Text for analysis:
·····

Ethics can come into it too. I bet I’m not the only user of this site that has sometimes given preference to open source software for this reason. Speaking personally, RISC V stirs something along these lines in me. I like the idea of having an open source processor, one that explores modern design ideas. Going back to the 80s and 90s ethics were often a large part of decision-making process. For a lot of users, they liked the idea of having something that wasn’t powered by an Intel (or compatible) processor, such as a PPC Apple Mac. In terms of the black box approach to objectively assess a processor, who’s to say whether the a PPC was superior to an Intel Pentium of the same price, in terms of raw performance. However, for many, it felt “cool” to be running something hi-tech and non-mainstream. In fact, it can be analogous to supporting a sports team, in terms of emotional attachment. Back in the 90s, case stickers that mocked the “Intel Inside” slogan and logo were a common addition to a machine using an “alternative” desktop architecture such as ARM, SPARC or PPC. Compatibility came into it too; by that stage there was an entire lineage and a culture surrounding the Mac, and only PPC could get you into that world. Ironically, after extolling the advantages of PPC over Pentium, Apple eventually switched to Intel. For many, I suspect, it was a development that decreased their enjoyment of running that platform, although it led to an increase in performance.

Consoles went the same way. The Sony PlayStation 3 used a Cell processor, another PPC derived design, and this added a mystique to the machine that appealed to many purchasers. In the same way, many of us held out hopes for Itanium, a (initially) server-targeted CPU architecture. Both of those architectures have in common that they are cool, interesting approaches. In the case of the Cell, a fairly conventional CPU also featured seven additional processing units, an approach often used in supercomputers. In the case of Itanium, rather than a complex processor that can rearrange code on the fly as it is being executed, it is a stripped down, simplified processor. The clever bit is that the compiler itself has to do the work to optimise the code for such a processor. Intel had hoped that it would eventually take over as the mainstream processor architecture to power consumer computing. But after a lack of success in the server market, compared to competing architectures, Intel has recently announced that it is phasing out Itanium. Looking back at the PlayStation 3, the unusual architecture was certainly, legitimately, powerful. In fact, clusters of PlayStation 3s were sometimes assembled to carry out super computing tasks. However, in the final assessment, it rarely trounced its main competitor, the conventionally designed XBOX 360 (a re-boxed PC, really) when running games. However, many users loved the thought of having a calculative wonder machine in their living room.

So, where does that leave us? Well, the first point is that what matters is, of course, where it leaves you. If you like the idea of running something a bit unusual (such as an ARM based workstation) to increase your enjoyment of using it, then there’s nothing wrong with that. If you’re doing something for enjoyment, why not do it in the most rewarding and enjoyable way?

As for the RISC V boards that are available, there’s a possibility that I might get one if they’re affordable. I highly doubt that they will score highly on the price/performance equation, and sadly, that’s the main thing I’m interested in these days. It’s boring but true, and maybe a lack of youthfulness has something to do with it?

·····

Supplied information:

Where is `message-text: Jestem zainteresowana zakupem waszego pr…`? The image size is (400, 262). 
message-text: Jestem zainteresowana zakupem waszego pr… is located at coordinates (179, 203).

·····

Exercise objective:
Transcribe the part of the processor essay beginning at the words "As for the RISC" and stopping after "do with it?". Work only from the processor essay, not the lines.

Answer box:
As for the RISC V boards that are available, there’s a possibility that I might get one if they’re affordable. I highly doubt that they will score highly on the price/performance equation, and sadly, that’s the main thing I’m interested in these days. It’s boring but true, and maybe a lack of youthfulness has something to do with it?